# Фрагмент текста:
**********
Операция была выполнена без анестезии,
Мысленно я и сейчас вижу картину нижнего Ист-Сайда, каким он был в дни моего детства: узкие улочки, забитые ручными тележками, и высокие дома с пожарными лестницами, завешанными стираным бельем и загроможденными всевозможной домашней утварью. В жаркие летние месяцы целые семьи жили, готовили еду и спали на этих пожарных лестницах. Я до сих пор помню сильные запахи этих улиц: вонь от тележек с рыбой перемешивалась с запахами жареных каштанов и чрезвычайно примитивной канализации района.
Много сильных строк написано об условиях жизни в нижнем Ист-Сайде. Безусловно, в отчаянной борьбе за существование там процветали преступность, проституция и все формы деградации. Я ничего не знал об этом. Мне это место казалось теплым, искрящимся, полным очаровательных сюрпризов, и я был жестоко разочарован, когда родители решили, главным образом ради детей, переехать в более спокойный район.
11 июня 1902 года отец получил диплом врача. Он уже перевез семью в Бронкс, готовясь к началу новой карьеры. Чтобы иметь рабочий капитал для начала врачебной деятельности и устроить семью в новом доме, ему пришлось продать свои две аптеки работавшим у него продавцам в кредит, чтобы они могли выплачивать ему долг постепенно из заработанных денег. Он также закрыл свою небольшую оптовую фармацевтическую фабрику.
Полученного капитала с трудом хватало на создание врачебного кабинета и обеспечение семьи в течение первого года, пока он найдет постоянных клиентов. Потребовалось много мужества, чтобы принять такое решение, но мужество было как раз тем качеством, которое больше всего восхищало меня в отце. Надеюсь, я унаследовал хотя бы малую его долю.
Наша новая квартира на верхнем этаже дома на Вебстер-авеню находилась всего в пяти милях от маленькой квартирки на Ривингтон-стрит, где мы жили раньше, но атмосфера в новом месте не могла бы больше отличаться от прежней, даже если бы мы уехали на тысячи километров. Те, кому известны запустение и разруха, царящие сегодня в Бронксе, не поверят, что место, где мы поселились, было тогда едва тронутой строительством сельской местностью, незадолго до этого соединенной с Манхэттеном новой железной дорогой. Неасфальтированные дороги вились вдоль больших частных домов, окруженных собственными обширными и ухоженными садами. Вокруг было только несколько вновь построенных многоквартирных домов.
Очень скоро после переезда в Бронкс родился мой брат Виктор. Я хорошо помню, в каком возбуждении ожидали мы с Гарри появления нового брата или сестры, а отец тщетно старался нас утихомирить, пока акушерка в соседней комнате принимала у матери роды.
**********
# Что сделать:
**A.** Какого числа и года отец получил диплом врача, согласно фрагменту?
**B.** Перепишите из фрагмента без изменений всё, что идёт от слов «Полученного капитала с» вниз до слов «малую его долю.».

# Приведённые строки:
**********
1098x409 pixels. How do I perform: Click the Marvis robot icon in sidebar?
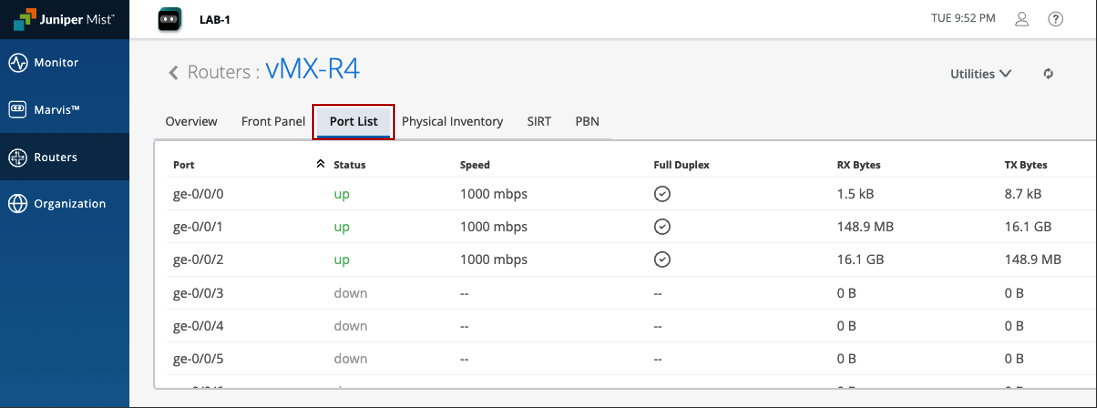(x=17, y=110)
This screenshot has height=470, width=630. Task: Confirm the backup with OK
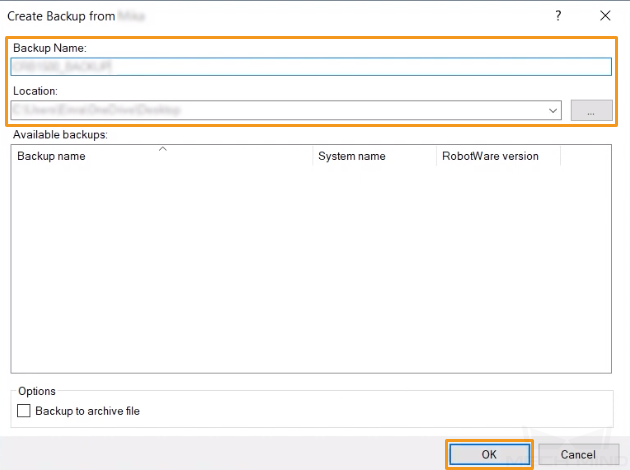489,454
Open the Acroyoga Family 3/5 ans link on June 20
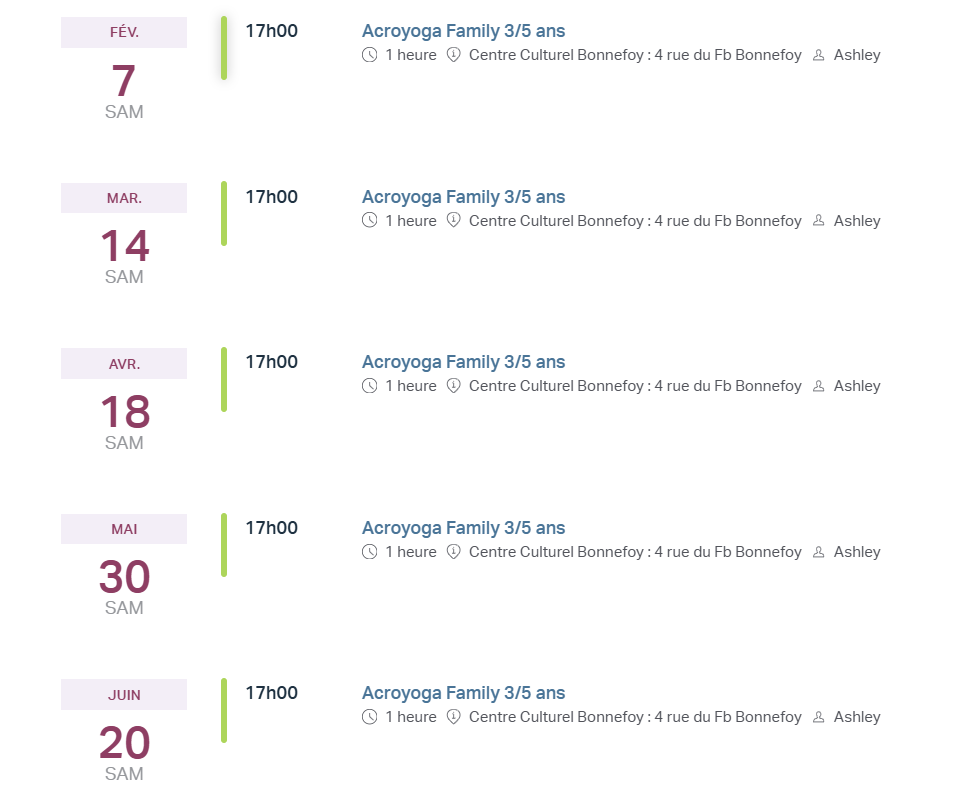963x794 pixels. click(463, 693)
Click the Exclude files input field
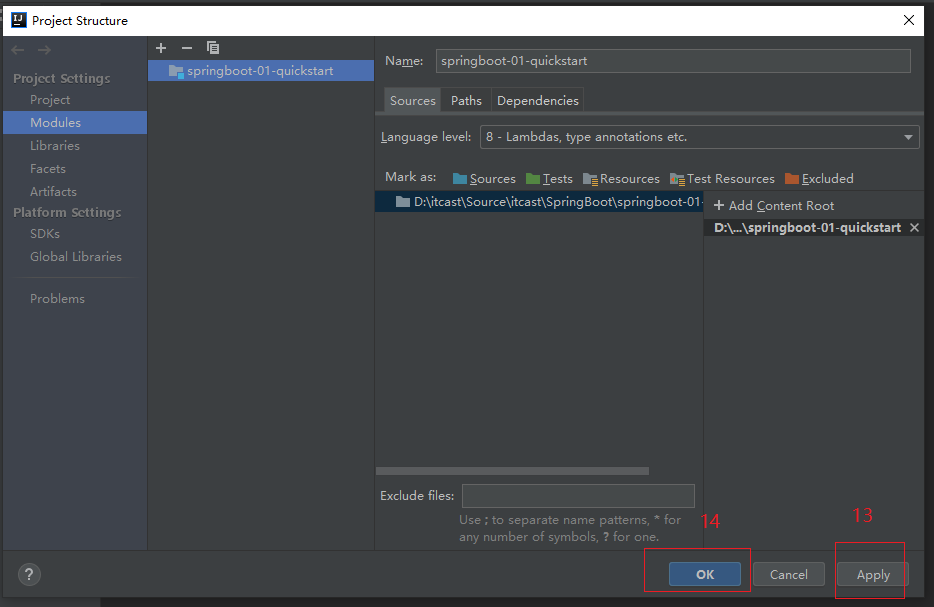The image size is (934, 607). (578, 496)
**********
# Ответы к заданиям:
**A.** 11 июня 1902 года.

**B.**
Полученного капитала с трудом хватало на создание врачебного кабинета и обеспечение семьи в течение первого года, пока он найдет постоянных клиентов. Потребовалось много мужества, чтобы принять такое решение, но мужество было как раз тем качеством, которое больше всего восхищало меня в отце. Надеюсь, я унаследовал хотя бы малую его долю.